Sony’s PlayStation Classic has a lot of issues that extend well beyond its debatably lackluster bundled game list. For one, the device, which has been out for about one week, is not really all that secure, which is generally a good thing when it comes to plug-and-play devices not designed to connect to the internet. That’s because those crafty and dedicated enough to hack the little gray box can then open up all sorts of possibilities, and in fact, some have already figured out how to load other games not originally included with the device from a USB drive.
As reported by Ars Technica, Sony didn’t do a whole lot to hide the tools necessary to basically crack the PS Classic wide open. So some notable console hackers, including Yifan Lu and madmonkey1907, have been documenting the process online of first dumping the system’s code onto an external machine. They then discovered that Sony hid the key to decrypt its most sensitive software elements on the device itself.
From there, the console-hacking community has made some serious progress in transforming the PS Classic into a platform agnostic emulator. To start, Lu was able to get the device running Crash Bandicoot via USB thumb stick, mostly because the box doesn’t seem to check whatever software it’s actually running. Another GitHub console hacker by the name of Pat Hartl has already created an open-source tool, BleemSync, that will let you do this more easily at home. It will involve some tinkering on your end, but it looks like it’s just a matter of setting up the appropriate folders and files, and then doing a bit of database editing. (Ars notes that there is some possibility of bricking your machine, so proceed with caution.)

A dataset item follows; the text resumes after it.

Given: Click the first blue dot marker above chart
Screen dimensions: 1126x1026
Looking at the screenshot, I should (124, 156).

All that said, most people buying the PlayStation Classic are doing it for nostalgia or collection purposes, and may not even intend to ever plug it in and turn it on more than a handful of times. If you’re really looking to play classic PlayStation games, some — like Final Fantasy VII — can now be found on iOS and Steam. Quite a few others can be bought using an old PlayStation 3 or PlayStation Portable handheld through Sony’s PS one Classic brand, which reissued the games on newer systems. There are some that are hard to come by unless you scour eBay, like Battle Arena Toshinden and the original Grand Theft Auto, but those games now exist more for collector and game historian archives than they do for the fun factor of actually playing them.

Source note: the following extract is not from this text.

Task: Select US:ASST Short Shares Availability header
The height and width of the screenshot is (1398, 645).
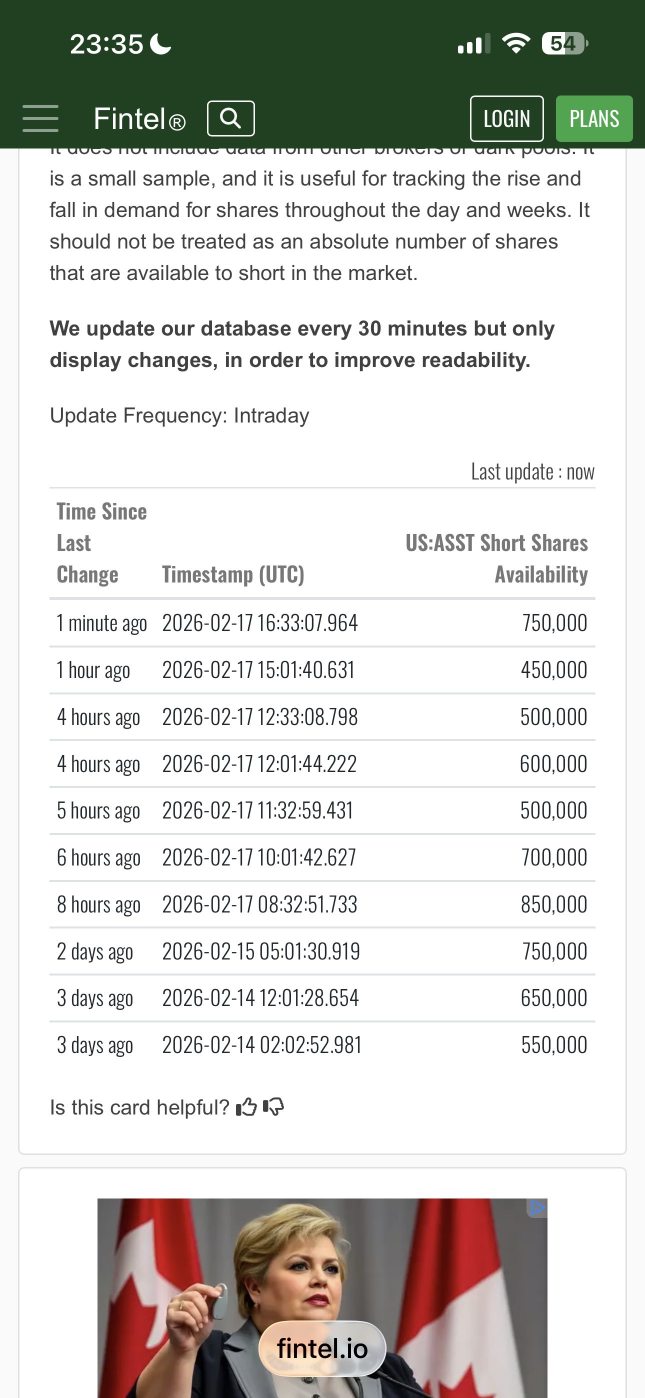Action: tap(497, 558)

Of course, the hackers at work breaking open the device ultimately intend to turn it into something much more, by getting it to run newer games and even other system emulators. (Imagine a box that could play every SNES, PS1, and N64 game?) It will certainly be interesting to see what other techniques the community employs to repurpose the device, and this is one of those rare cases where we can be thankful for a lack of on-device security.